#### Given information

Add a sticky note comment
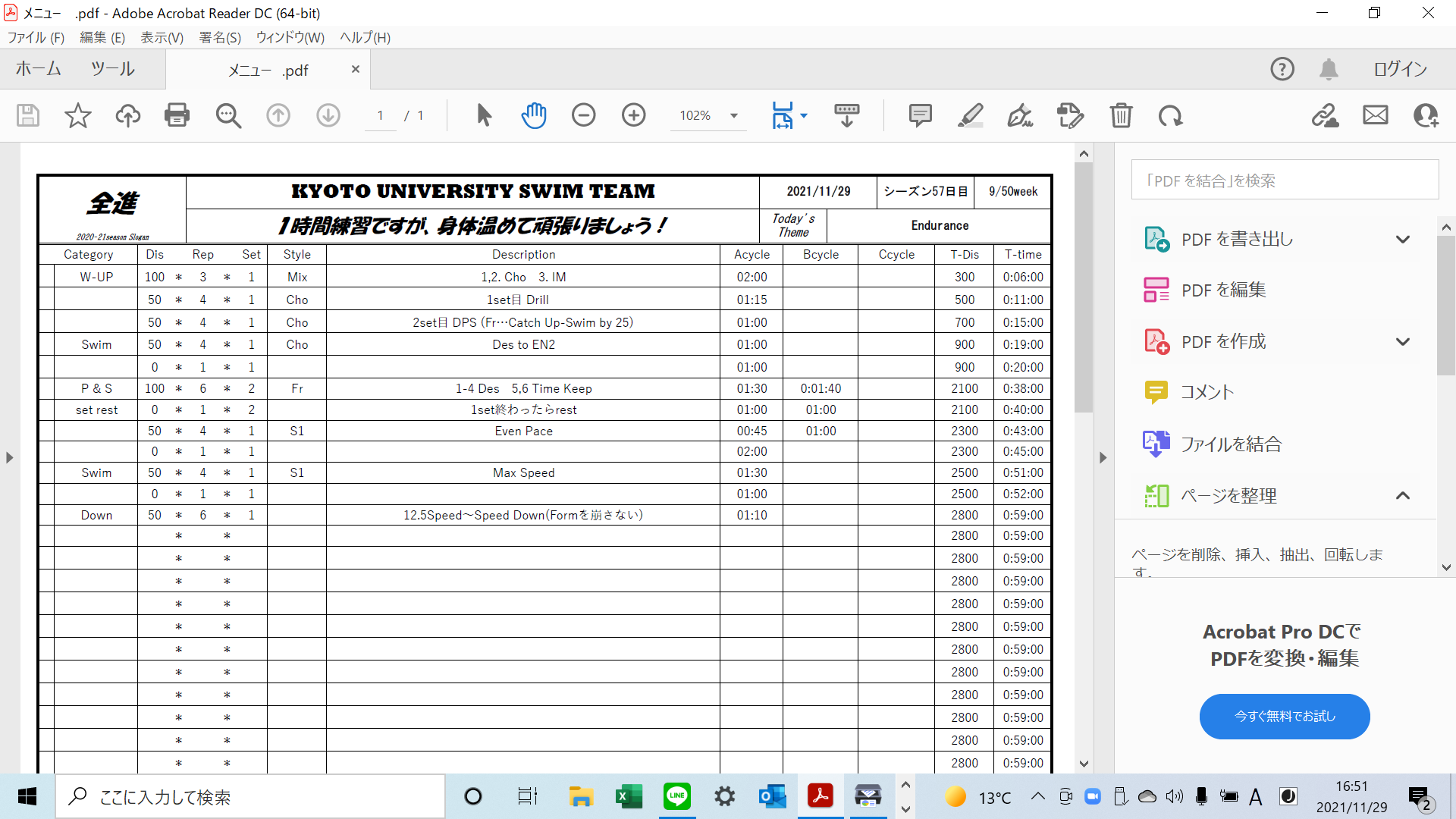This screenshot has width=1456, height=819. click(920, 115)
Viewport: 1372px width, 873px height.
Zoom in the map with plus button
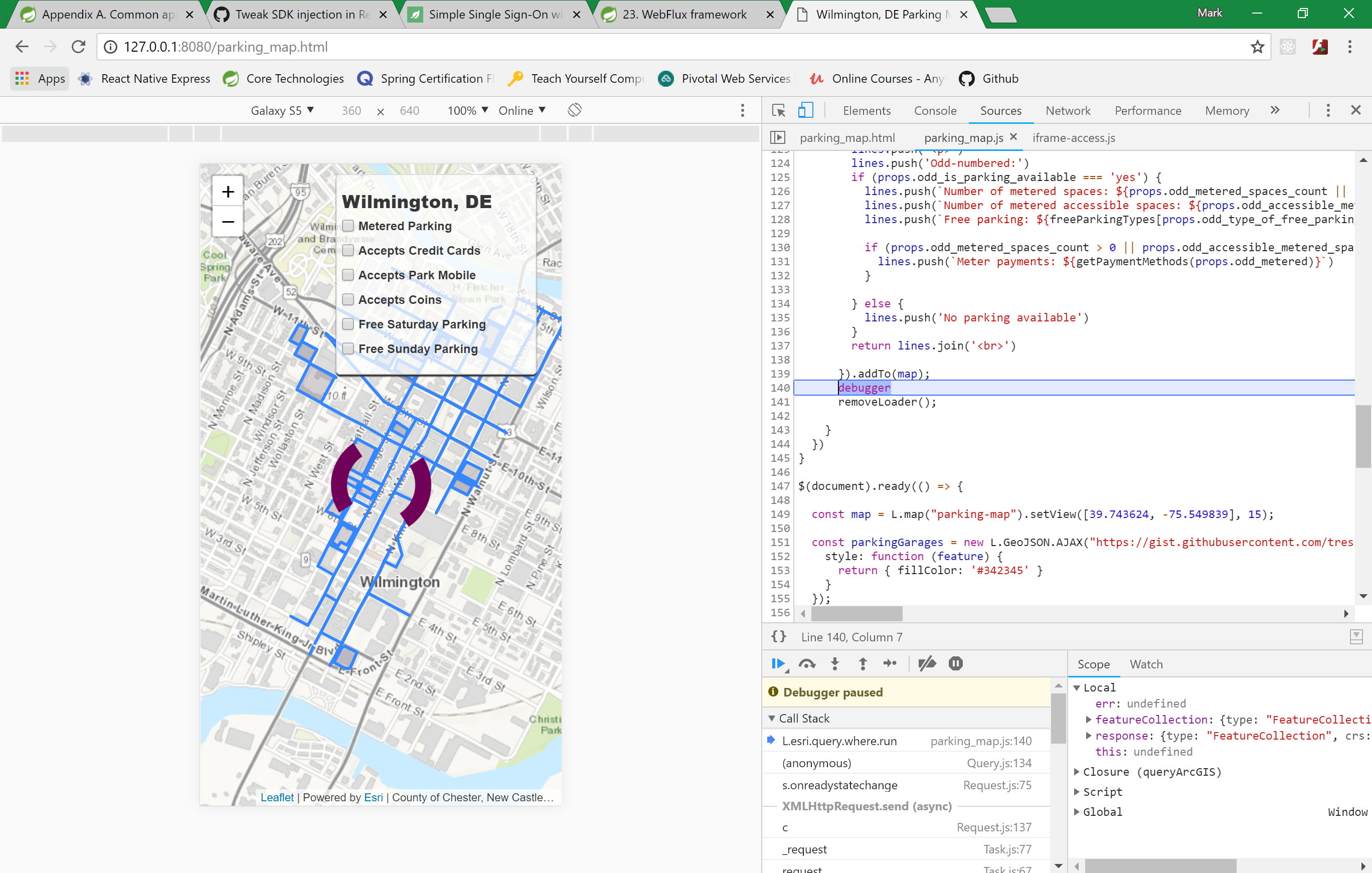point(228,192)
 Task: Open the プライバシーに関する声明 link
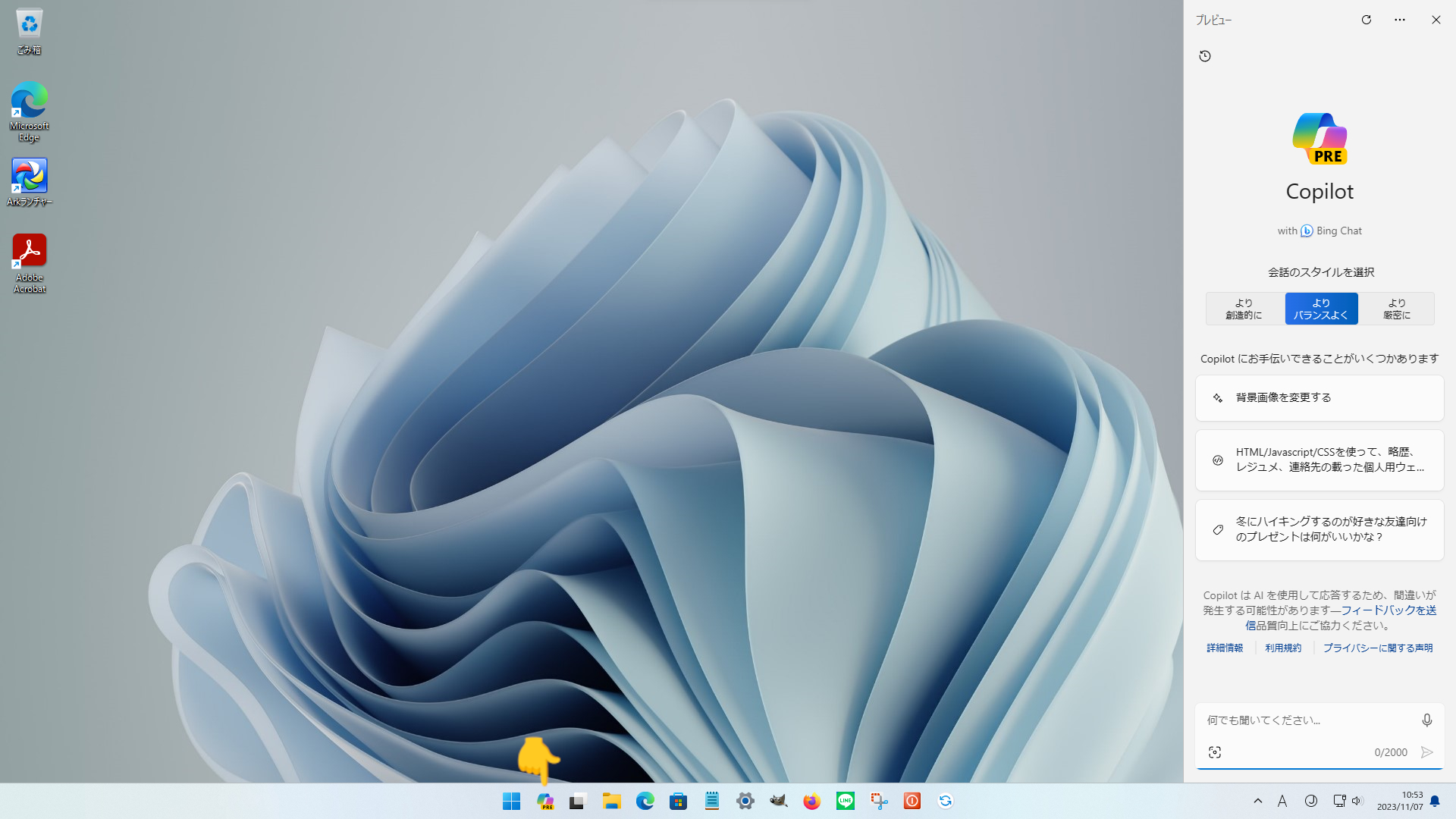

########

◆ Exercise details ◆
When you reproduce the data shown above, keep each line exact and omit every picture.

◆ Exercise output ◆
Add a sticky note comment
This screenshot has width=1456, height=819. click(920, 115)
Viewport: 1372px width, 873px height.
Zoom in the map with plus button
point(228,192)
 Task: Open the プライバシーに関する声明 link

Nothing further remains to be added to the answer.